§ Reading passage:
━━━━━━━━━━

Shader "Unlit/Show UVs"
{
    SubShader
    {
        Pass
        {
            CGPROGRAM
            #pragma vertex vert
            #pragma fragment frag

            struct v2f {
                float2 uv : TEXCOORD0;
                float4 pos : SV_POSITION;
            };

            v2f vert (
                float4 vertex : POSITION, // vertex position input
                float2 uv : TEXCOORD0 // first texture coordinate input
                )
            {
                v2f o;
                o.pos = UnityObjectToClipPos(vertex);
                o.uv = uv;
                return o;
            }
            
            fixed4 frag (v2f i) : SV_Target
            {
                return fixed4(i.uv, 0, 0);
            }
            ENDCG
        }
    }
}

Instead of spelling out all individual inputs one by one, it is also possible to declare a structure of them, and indicate semantics on each individual member variable of the struct. See shader program examples to learn how to do this.

━━━━━━━━━━

§ What you need to do:
1. Answer the following questions from the shader excerpt, one line each, using the same letters:
(a) What name is given to the shader on its first line?
(b) Which semantic is attached to the pos member of the v2f struct?
(c) What does the frag function return?
2. Decide whether each statement below agrees with the shader excerpt. For each, answer yes or no and quote the deciding words.
(a) The vertex function receives the vertex position through the POSITION semantic.
(b) The frag function is named in a #pragma vertex directive.
(c) The inputs can only be declared one by one.
3. Write the next part of the shader excerpt, starting after its final sentence.

§ Information supplied:

━━━━━━━━━━

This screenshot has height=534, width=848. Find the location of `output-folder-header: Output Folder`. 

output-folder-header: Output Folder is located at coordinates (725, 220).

━━━━━━━━━━

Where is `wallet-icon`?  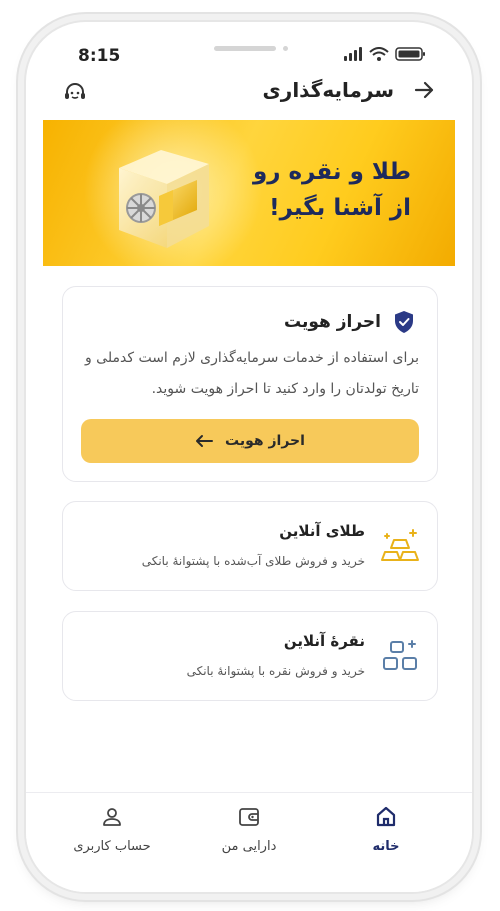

━━━━━━━━━━

§ Responses:
1.
(a) "Unlit/Show UVs"
(b) SV_POSITION
(c) fixed4(i.uv, 0, 0)

2.
(a) Yes: "float4 vertex : POSITION, // vertex position input"
(b) No: "#pragma fragment frag"
(c) No: "it is also possible to declare a structure of them, and indicate semantics on each individual member variable of the struct"

3.
Fragment shader output semantics

Most often a fragment (pixel) shader outputs a color, and has an SV_Target semantic. The fragment shader in the example above does exactly that:

fixed4 frag (v2f i) : SV_Target

The function frag has a return type of fixed4 (low precision RGBA color). As it only returns a single value, the semantic is indicated on the function itself, : SV_Target.

It is also possible to return a structure with the outputs. The fragment shader above could be rewritten this way too, and it would do exactly the same:

struct fragOutput {
    fixed4 color : SV_Target;
};            
fragOutput frag (v2f i)
{
    fragOutput o;
    o.color = fixed4(i.uv, 0, 0);
    return o;
}

Returning structures from the fragment shader is mostly useful for shaders that don’t just return a single color. Additional semantics supported by the fragment shader outputs are as follows.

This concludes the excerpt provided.